Does the right to life under article 2 ECHR include the right to terminate one's life? Does the right to private life under article 8 ECHR include the right to sleep at night free from airplane noise? Does the right to property under article 1 Protocol 1 ECHR entitle the former King of Greece to claim compensation for the expropriation of royal property, following a referendum? Do homosexual couples have a right to adopt under article 8 ECHR? This book looks at both how the European Convention on Human Rights has, and ought to, be interpreted. Unlike a purely doctrinal approach, it aims at proposing an evaluative theory of interpretation for the European Convention on Human Rights. And, unlike a purely normative account, it seeks to locate interpretive values within the history of the ECHR by surveying and analysing all the relevant judgements of the European Court of Human Rights.

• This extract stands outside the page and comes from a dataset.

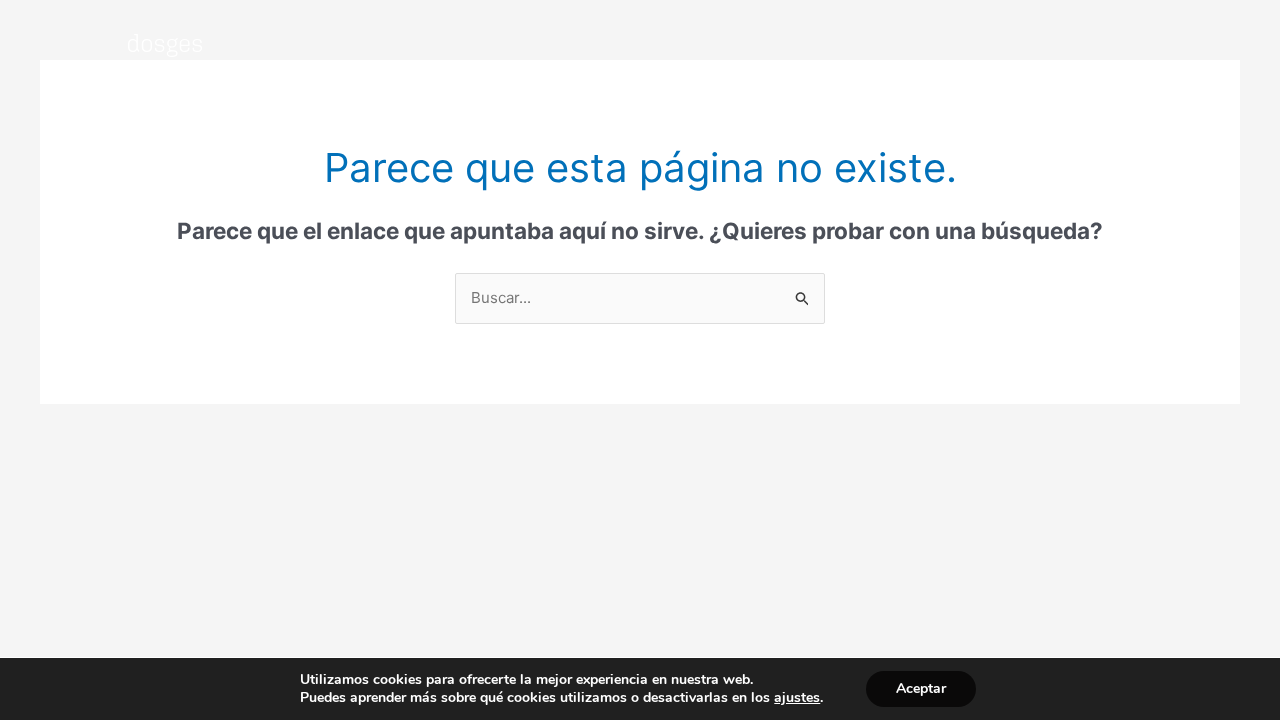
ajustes (797, 698)
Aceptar (921, 688)
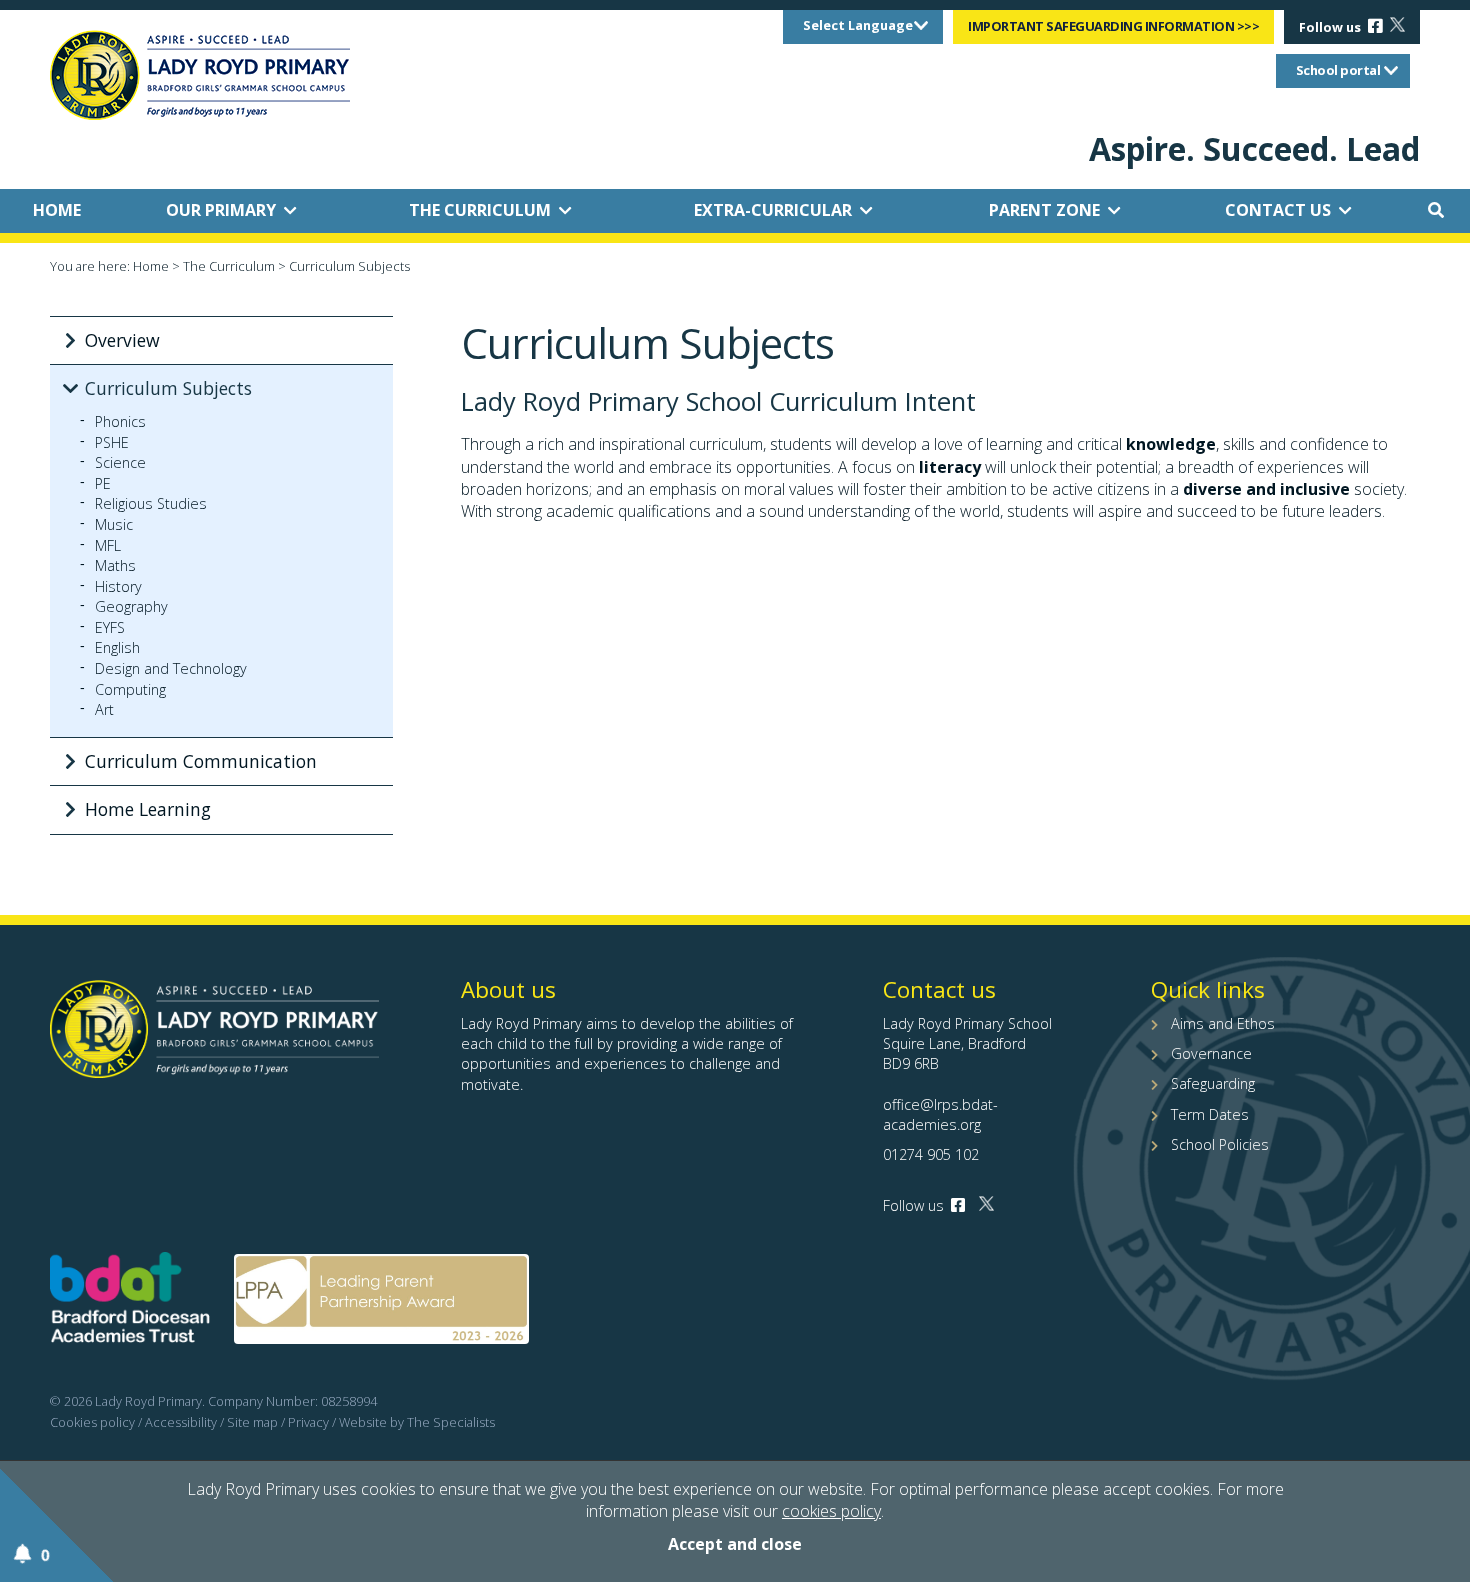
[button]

Consequently, the book discusses cases as much as it discusses philosophical theories, striking an appropriate balance between the two.
Examining how law should be interpreted and what legal rights individuals have, this book raises important questions of political morality that are both capable - and in need of - principled justification. George Letsas argues that evolutive interpretation does not refer to how most European member States now understand their obligations under the Convention but to how they should understand them given the egalitarian values that they share. He defends the idea of an emerging consensus combined with a theory of autonomous concepts as a way to provide the appropriate authority for the Court to adopt an egalitarian theory of human rights.
A Theory of Interpretation of the European Convention on Human Rights provides a philosophically informed study of the methods of interpretation used by the European Court of Human Rights in Strasbourg. By drawing on Anglo-Americal legal, political and moral philosophy, the book also aims to provide a normative theory of the foundations of the ECHR rights.